LC determination of cephalosporins in in vitro rat intestinal sac absorption model

Cefotaxime sodium (CX) and Ceftazidime pentahydrate (CZ) are peptidomimetic cephalosporins (CPS) which exist as zwitterionic compounds at physiological pH and because of this reason they are not absorbed appreciably on peroral administration. The permeability of these compounds can be increased transiently by altering membrane characteristics of absorptive epithelium by use of sorption promoters (SPs). In present work a simple validated HPLC method utilizing isocratic mobile phase and having short retention times for CX and CZ is developed which can be used to monitor their concentrations in Kreb's Ringer Bicarbonate (KRB) solution in in vitro intestinal sac absorption model. The same was utilized to determine apparent permeability coefficients and absorption profiles of CPS by modified Wilson–Wiseman method. The CPS were analysed by the reverse phase HPLC method using Shim-pack C18 column. The mobile phase used was of isocratic composition with phosphate buffer (pH 7.0, 3.5 g/l of KH2PO4 dissolved in 0.03 M Na2HPO4 · 2H2O) and methanol in proportion 85:15 for CZ and 70:30 for CX. The flow rate was 1ml/min and quantitative determinations were carried out at 254 nm at 25 °C. The method was found specific because none of the proposed SPs, components of KRB and intestinal sac artefacts interfered with the drug peaks.
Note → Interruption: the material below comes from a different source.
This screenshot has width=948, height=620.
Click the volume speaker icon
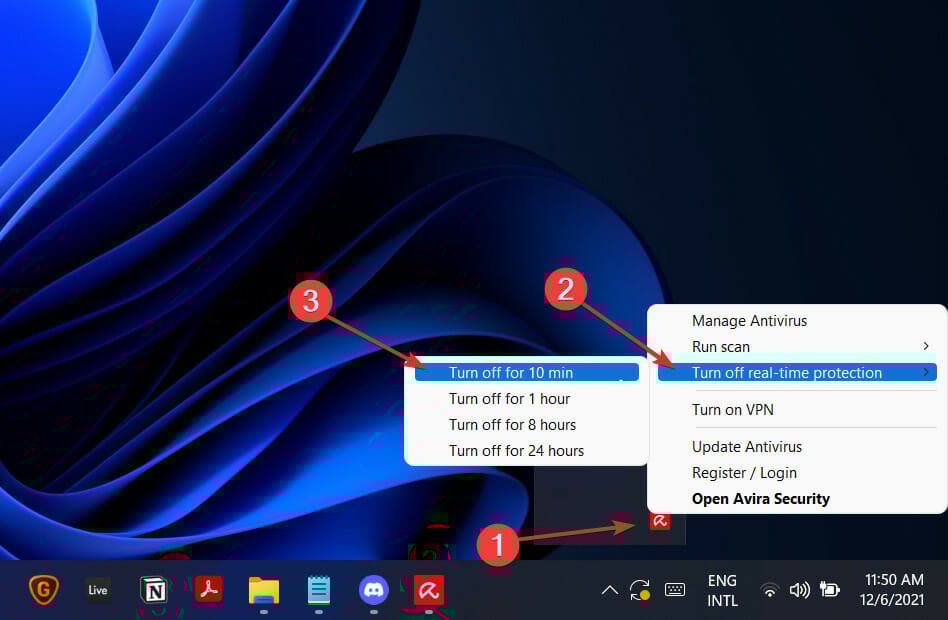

The drug concentration versus area under peak relationship was found to be linear in concentration range of 0.25–20.0 μg/ml. The recovery studies, intraday variation, interday variation and interanalyst variation were within statistical limits. The limit of detection (LOD) was 95.0 and 100.0 ng/ml for CZ and CX, respectively. The limit of Quantitation (LOQ) was 240.0 and 250.0 ng/ml for CZ and CX, respectively. The proposed method was found to be rapid and selective and hence applied for continuous monitoring of CPS in in vitro intestinal sac absorption studies.